EU beschließt nukleare Stresstests

(Patrick Roger Schnabel)

Am 1. Juni 2011 haben sich die Europäische Kommission und die Europäische Gruppe der Regulierungsbehörden für nukleare Sicherheit (ENSREG) auf EU-weite Kriterien für „Stresstests“ geeinigt, denen alle Atomkraftwerke in der Union unterzogen werden sollen. Auch Nachbarländer, insbesondere die Schweiz, Russland, die Ukraine und Armenien haben signalisiert, dass sie sich an einer Überprüfung der Sicherheitsstandards beteiligen wollen.

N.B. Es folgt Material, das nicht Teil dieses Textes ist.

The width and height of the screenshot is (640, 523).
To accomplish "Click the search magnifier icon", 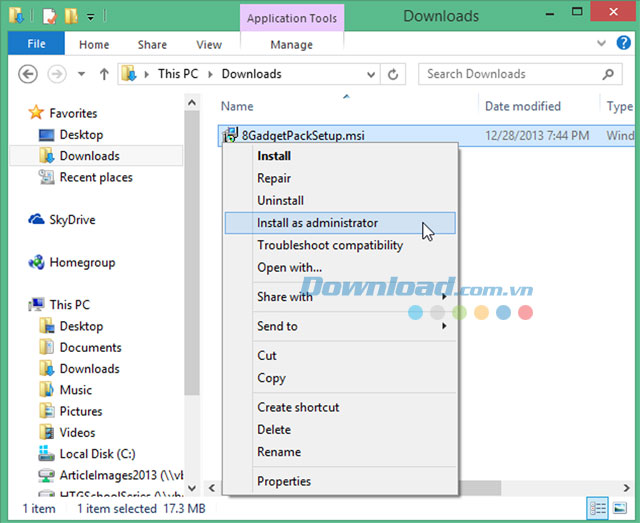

Der Stresstest erfolgt dreistufig: Zunächst eine Vorbewertung durch die Kraftwerksbetreiber, die diese mit Belegen versehen müssen. Dann ein Länderbericht, in dem die nationalen Aufsichtsbehörden die Auskünfte bewerten. Und schließlich ein peer-review durch eine Kommission aus EU-Kommission und Experten anderer Mitgliedstaaten, die die Berichte evaluieren und auch Ortstermine zur Überprüfung anberaumen können.

Die Prüfkriterien umfassen sowohl „natürliche“ Gefährdungen wie Erdbeben, Fluten, Regenfälle, Stürme, extreme Temperaturen als auch von Menschen verursachte Störungen wie Flugzeugabstürze und anderen Kollisionen und Explosionen. Dabei sind bewusste Angriffe, etwa durch Terrorakte, eingeschlossen. Bei den Prüfungen ist insbesondere auch die Notstromversorgung im Blick.

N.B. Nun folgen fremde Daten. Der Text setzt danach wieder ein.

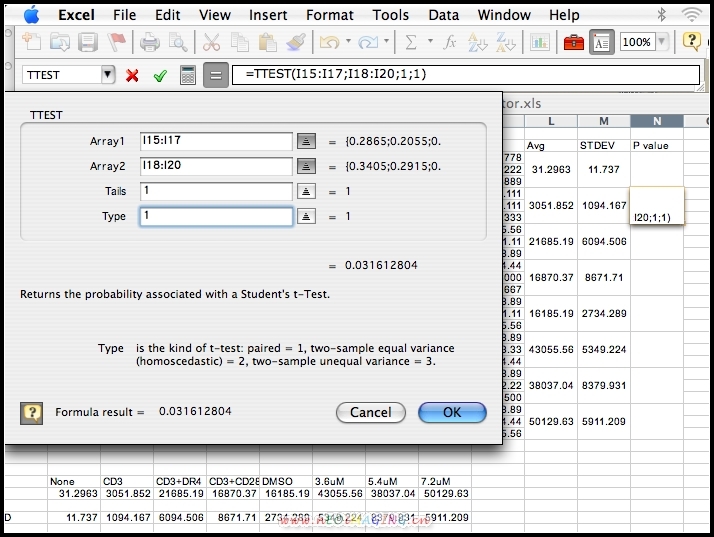
Task: Click the Chart Wizard icon in toolbar
Action: coord(540,42)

Die EU bestimmt nicht, welche Sicherheitsstandards für welches Kraftwerk verbindlich sind – das bleibt weiterhin in der Kompetenz der nationalen Behörden. Damit soll unterschiedlichen geographischen und Gefährdungslagen Rechnung getragen werden. Auch hat die EU keine Instrumente, die Umsetzung von Nachbesserungsmaßnahmen anzuordnen oder durchzusetzen. Hier setzt man allein auf das Instrument der Transparenz: die Veröffentlichung der Ergebnisse soll genug politischen Druck ausüben, dass die für notwendig erachteten Maßnahmen durchgeführt werden.

Erklärtes Ziel der Stresstests ist es, „gänzlich auszuschließen, dass eine ähnliche Katastrophe (wie in Fukushima) in der EU passieren kann“. Das technische und ethische Problem ist jedoch, dass ein Unfall gerade nicht „gänzlich“ ausgeschlossen werden kann. Beträgt die Wahrscheinlichkeit nicht Null, beträgt sie 100 % – es ist nur die Frage, ob der Unfall jedes tausendste oder jedes millionste Mal eintritt und wann dieses statistische Ereignis faktisch passiert. Die EU wäre gut beraten, ihre positive Grundhaltung gegenüber der Kernenergie grundsätzlich zu überdenken.